O ministro Eduardo Pazuello se manifestou sobre o caso em nota abaixo.

“Enquanto estive como Ministro da Saúde, em momento algum negociei aquisição de vacinas com empresários, fato que já foi reiteradamente informado na CPI da Pandemia e em Outras Instâncias Judicantes.

A mencionada reunião com os representantes da Empresa World Brands Distribuidora S/A (representante comercial da Empresa Chinesa Sinovac Biotech Ltd. no BRASIL) ocorreu após um pedido formal endereçado ao Ministério da Saúde, conforme documento colacionado em anexo.

Diante da importância da temática, determinei à Secretaria Executiva do Ministério da Saúde que fizesse uma pré-sondagem acerca da proposta a ser ofertada pela World Brands Distribuidora S.A. (Sinovac Biotech Ltd.).

Ante a importância da temática, uma Equipe do Ministério da Saúde os atendeu e este então Ministro de Estado – que detém o papel institucional de representar o Ministério da Saúde – foi até a sala unicamente para cumprimentar os representantes da Empresa, após o término da reunião.
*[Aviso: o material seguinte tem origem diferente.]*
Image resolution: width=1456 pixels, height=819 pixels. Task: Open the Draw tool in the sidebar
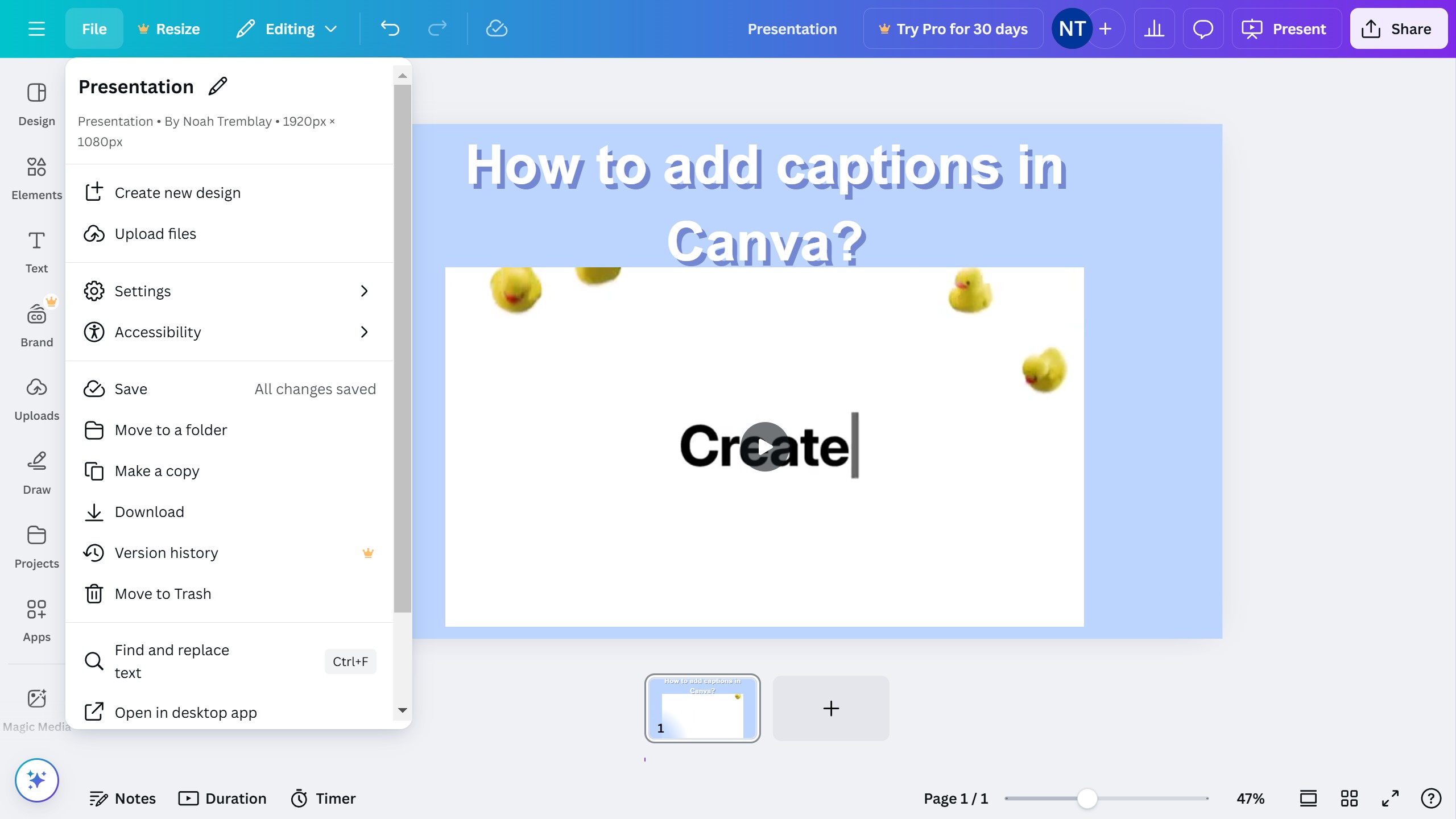point(36,473)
A Assessoria de Comunicação do Ministério da Saúde então sugeriu que fosse realizada a gravação de um pequeno vídeo de memória, para posterior publicização dos atos e fatos da Administração Pública, conforme o art. 37, caput, da Carta da República.
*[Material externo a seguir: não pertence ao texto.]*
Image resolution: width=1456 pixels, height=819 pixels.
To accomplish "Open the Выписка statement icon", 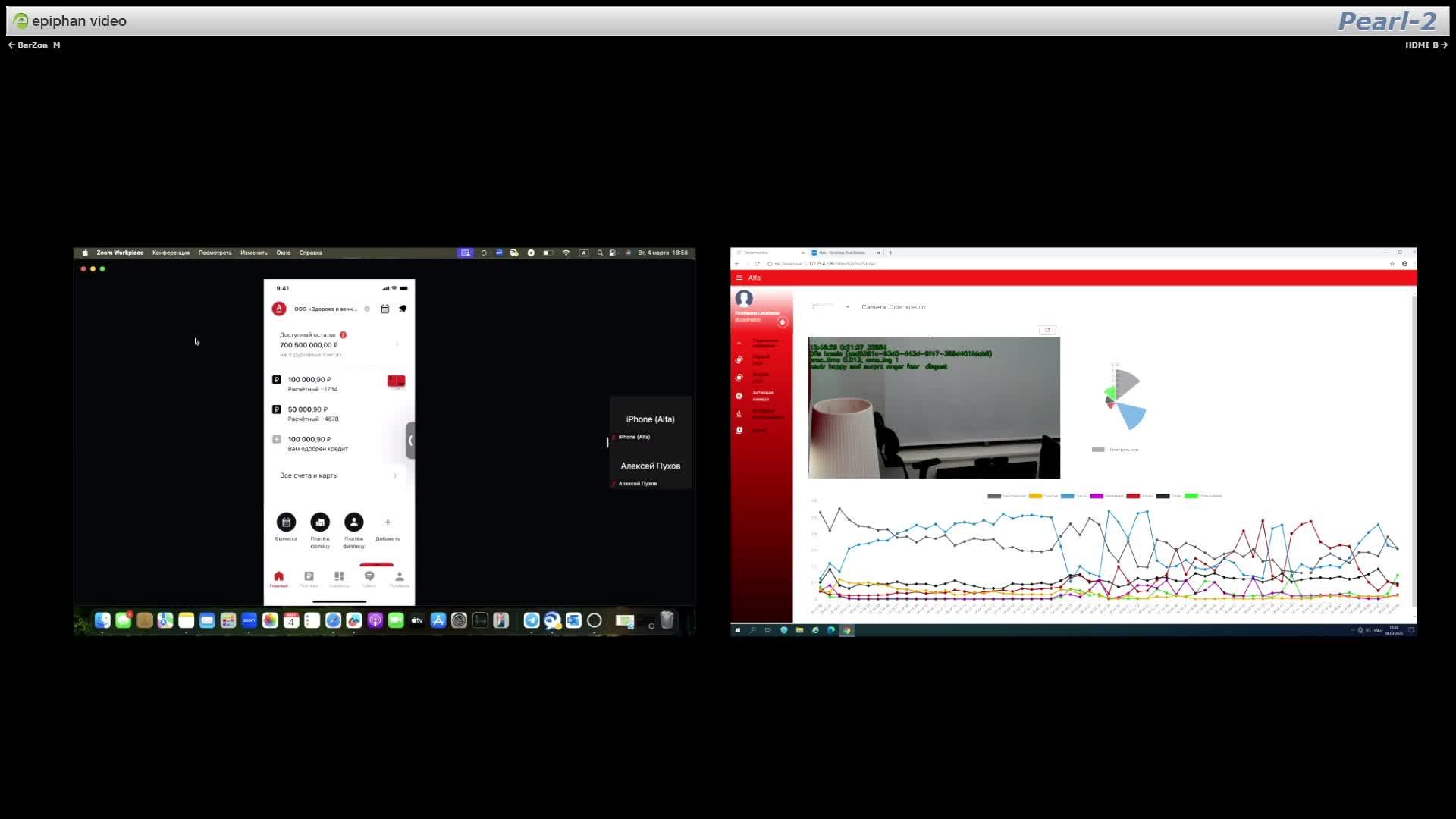I will tap(286, 522).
Após a gravação, os empresários se despediram e, ato contínuo fui informado que a proposta era completamente inidônea e não fidedigna. Imediatamente, determinei que não fosse elaborado o citado Memorando de Entendimentos – MoU –, assim como que não fosse divulgado o vídeo realizado.

Merece destaque o fato de que todas as contratações de vacinas contra COVID19 pelo Ministério da Saúde foram precedidas de MoU ou Carta de Intenções e que todos eles foram não vinculantes, ou seja, sem exigência futura de celebração de contrato nem obrigação de pagamento.

No caso em questão, não foram localizados no Ministério da Saúde qualquer MoU, Carta de Intenções ou processo de aquisição das vacinas ofertadas pela empresa World Brand.

Reitera-se que nunca houve resistência do Ministério da Saúde quanto à negociação de quaisquer vacinas, desde que houvesse o mínimo de plausibilidade fática e juridicidade da proposta.”